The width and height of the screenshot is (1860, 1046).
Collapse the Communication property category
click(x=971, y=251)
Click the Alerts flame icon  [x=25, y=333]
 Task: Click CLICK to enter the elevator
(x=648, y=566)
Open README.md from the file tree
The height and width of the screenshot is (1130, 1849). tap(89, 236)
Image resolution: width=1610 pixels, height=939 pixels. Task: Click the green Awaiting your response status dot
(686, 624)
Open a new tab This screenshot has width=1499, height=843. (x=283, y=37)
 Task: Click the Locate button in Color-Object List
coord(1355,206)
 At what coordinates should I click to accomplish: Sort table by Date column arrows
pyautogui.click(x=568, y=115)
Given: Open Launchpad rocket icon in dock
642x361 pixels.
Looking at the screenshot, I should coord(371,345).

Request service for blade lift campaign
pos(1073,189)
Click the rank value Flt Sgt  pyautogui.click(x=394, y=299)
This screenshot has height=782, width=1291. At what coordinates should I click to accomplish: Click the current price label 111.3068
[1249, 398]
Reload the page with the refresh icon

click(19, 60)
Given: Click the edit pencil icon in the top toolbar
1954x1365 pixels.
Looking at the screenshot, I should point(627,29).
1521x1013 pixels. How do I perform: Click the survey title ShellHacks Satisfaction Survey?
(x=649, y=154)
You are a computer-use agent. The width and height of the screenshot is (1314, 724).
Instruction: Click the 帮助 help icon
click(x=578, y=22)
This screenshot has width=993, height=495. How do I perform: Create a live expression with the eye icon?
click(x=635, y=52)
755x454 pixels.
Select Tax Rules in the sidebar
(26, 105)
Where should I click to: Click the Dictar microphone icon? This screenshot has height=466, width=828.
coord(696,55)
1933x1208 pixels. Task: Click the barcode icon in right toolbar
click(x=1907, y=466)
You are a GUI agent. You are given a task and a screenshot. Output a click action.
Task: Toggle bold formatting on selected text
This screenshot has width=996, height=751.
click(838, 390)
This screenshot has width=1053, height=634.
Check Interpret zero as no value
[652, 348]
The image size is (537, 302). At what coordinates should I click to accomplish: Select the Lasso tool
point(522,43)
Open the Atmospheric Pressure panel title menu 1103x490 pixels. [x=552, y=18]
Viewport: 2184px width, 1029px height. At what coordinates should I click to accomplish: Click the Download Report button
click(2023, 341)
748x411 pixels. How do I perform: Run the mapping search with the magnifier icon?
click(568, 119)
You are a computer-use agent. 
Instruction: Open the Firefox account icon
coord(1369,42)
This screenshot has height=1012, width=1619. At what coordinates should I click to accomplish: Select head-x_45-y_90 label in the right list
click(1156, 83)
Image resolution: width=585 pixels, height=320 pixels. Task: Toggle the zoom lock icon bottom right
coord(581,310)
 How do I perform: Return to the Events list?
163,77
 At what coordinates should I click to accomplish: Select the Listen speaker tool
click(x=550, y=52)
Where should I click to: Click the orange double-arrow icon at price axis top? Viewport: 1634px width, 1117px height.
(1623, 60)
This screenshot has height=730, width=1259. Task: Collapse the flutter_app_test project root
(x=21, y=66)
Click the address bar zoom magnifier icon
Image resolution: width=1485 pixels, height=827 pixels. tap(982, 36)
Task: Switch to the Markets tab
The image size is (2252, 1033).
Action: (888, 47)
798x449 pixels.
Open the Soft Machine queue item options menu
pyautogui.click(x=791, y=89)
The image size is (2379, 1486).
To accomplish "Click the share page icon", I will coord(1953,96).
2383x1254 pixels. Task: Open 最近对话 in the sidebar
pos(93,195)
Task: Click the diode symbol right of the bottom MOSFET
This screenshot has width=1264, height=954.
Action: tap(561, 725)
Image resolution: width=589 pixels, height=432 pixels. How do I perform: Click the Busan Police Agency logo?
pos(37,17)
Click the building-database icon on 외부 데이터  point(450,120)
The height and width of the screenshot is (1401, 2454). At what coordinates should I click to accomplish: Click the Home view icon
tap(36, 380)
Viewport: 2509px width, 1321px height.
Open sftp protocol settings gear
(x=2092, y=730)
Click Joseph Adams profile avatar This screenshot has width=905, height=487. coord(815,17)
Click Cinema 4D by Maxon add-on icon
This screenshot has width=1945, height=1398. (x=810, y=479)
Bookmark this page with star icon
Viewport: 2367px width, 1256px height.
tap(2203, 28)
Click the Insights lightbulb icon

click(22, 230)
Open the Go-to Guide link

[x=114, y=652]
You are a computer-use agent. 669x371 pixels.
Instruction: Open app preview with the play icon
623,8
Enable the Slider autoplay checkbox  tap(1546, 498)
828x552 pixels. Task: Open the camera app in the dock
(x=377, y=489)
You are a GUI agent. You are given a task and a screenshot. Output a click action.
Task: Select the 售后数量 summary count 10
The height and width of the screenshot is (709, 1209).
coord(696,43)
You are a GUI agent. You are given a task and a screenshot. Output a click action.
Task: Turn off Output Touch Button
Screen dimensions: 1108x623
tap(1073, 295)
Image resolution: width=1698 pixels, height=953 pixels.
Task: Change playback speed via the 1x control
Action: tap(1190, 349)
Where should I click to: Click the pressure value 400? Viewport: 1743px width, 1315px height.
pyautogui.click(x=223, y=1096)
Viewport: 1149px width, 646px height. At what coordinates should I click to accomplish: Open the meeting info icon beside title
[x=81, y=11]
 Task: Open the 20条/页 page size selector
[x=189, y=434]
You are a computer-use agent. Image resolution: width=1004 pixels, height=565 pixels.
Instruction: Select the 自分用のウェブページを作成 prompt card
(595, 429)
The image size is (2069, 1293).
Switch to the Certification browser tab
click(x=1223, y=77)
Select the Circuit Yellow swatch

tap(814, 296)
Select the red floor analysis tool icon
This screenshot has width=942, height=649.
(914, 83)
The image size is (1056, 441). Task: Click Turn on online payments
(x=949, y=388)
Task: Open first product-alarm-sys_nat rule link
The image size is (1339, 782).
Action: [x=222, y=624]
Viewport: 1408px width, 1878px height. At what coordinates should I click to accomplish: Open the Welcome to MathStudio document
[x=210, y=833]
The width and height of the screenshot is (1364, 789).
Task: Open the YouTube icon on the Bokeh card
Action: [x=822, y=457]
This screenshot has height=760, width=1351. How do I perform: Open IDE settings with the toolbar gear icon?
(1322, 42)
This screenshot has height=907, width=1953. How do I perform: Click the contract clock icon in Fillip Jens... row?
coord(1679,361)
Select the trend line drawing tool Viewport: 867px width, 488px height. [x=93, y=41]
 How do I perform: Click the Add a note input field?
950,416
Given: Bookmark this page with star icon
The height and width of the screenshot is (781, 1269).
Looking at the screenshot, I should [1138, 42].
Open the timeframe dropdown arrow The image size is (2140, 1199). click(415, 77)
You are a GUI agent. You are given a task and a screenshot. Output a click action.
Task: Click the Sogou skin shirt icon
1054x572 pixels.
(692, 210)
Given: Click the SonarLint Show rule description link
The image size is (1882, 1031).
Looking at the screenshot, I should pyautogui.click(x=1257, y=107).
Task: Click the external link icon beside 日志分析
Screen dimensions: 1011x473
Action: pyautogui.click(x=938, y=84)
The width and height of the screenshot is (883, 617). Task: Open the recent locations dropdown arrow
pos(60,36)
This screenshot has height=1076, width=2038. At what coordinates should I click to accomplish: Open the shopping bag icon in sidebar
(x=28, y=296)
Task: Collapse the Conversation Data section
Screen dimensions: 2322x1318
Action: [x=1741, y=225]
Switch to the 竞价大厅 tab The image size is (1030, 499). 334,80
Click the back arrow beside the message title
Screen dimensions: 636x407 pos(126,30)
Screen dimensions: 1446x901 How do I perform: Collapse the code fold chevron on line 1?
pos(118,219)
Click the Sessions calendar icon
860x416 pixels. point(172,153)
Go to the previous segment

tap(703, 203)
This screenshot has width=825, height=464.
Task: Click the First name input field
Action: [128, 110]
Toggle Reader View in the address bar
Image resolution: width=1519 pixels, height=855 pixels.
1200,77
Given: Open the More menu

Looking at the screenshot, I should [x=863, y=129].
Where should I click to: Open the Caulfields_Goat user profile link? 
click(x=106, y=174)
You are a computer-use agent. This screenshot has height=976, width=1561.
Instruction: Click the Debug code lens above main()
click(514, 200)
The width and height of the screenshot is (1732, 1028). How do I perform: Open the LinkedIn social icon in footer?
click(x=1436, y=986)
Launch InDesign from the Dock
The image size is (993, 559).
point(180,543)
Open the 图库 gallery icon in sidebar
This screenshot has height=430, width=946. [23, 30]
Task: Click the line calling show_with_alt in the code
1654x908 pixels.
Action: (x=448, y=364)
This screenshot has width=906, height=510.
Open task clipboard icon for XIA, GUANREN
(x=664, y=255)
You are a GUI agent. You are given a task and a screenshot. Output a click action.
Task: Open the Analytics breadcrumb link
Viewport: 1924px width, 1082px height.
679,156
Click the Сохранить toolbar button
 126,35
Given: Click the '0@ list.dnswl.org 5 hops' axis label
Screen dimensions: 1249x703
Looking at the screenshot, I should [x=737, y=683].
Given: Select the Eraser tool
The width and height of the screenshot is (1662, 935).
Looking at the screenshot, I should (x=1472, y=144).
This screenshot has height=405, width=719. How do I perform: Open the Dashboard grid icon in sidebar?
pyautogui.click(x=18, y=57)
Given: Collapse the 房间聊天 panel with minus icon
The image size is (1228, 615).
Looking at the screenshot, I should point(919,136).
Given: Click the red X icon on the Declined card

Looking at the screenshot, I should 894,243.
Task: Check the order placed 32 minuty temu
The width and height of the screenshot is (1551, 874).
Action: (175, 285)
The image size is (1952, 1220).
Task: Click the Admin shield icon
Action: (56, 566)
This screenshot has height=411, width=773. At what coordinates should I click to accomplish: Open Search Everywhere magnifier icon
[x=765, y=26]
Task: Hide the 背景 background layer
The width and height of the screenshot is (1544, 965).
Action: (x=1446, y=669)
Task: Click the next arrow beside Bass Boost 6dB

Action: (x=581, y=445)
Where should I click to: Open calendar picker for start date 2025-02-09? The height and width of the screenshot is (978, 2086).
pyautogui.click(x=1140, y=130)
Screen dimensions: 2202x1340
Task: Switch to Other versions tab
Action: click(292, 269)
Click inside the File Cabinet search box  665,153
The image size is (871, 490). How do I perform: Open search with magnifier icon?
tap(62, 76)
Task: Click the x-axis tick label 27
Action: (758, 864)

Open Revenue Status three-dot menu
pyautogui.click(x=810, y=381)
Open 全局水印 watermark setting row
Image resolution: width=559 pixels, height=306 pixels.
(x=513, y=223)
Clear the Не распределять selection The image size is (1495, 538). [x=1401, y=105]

# [WHAT THE TASK ASKS]
Output must consist only of the listing's lines from the first through the line with "Click the rank", reproduced word for word.

# [WORKED SOLUTION]
The width and height of the screenshot is (1860, 1046).
Collapse the Communication property category
click(x=971, y=251)
Click the Alerts flame icon  [x=25, y=333]
 Task: Click CLICK to enter the elevator
(x=648, y=566)
Open README.md from the file tree
The height and width of the screenshot is (1130, 1849). tap(89, 236)
Image resolution: width=1610 pixels, height=939 pixels. Task: Click the green Awaiting your response status dot
(686, 624)
Open a new tab This screenshot has width=1499, height=843. (x=283, y=37)
 Task: Click the Locate button in Color-Object List
coord(1355,206)
 At what coordinates should I click to accomplish: Sort table by Date column arrows
pyautogui.click(x=568, y=115)
Given: Open Launchpad rocket icon in dock
642x361 pixels.
Looking at the screenshot, I should coord(371,345).

Request service for blade lift campaign
pos(1073,189)
Click the rank value Flt Sgt  pyautogui.click(x=394, y=299)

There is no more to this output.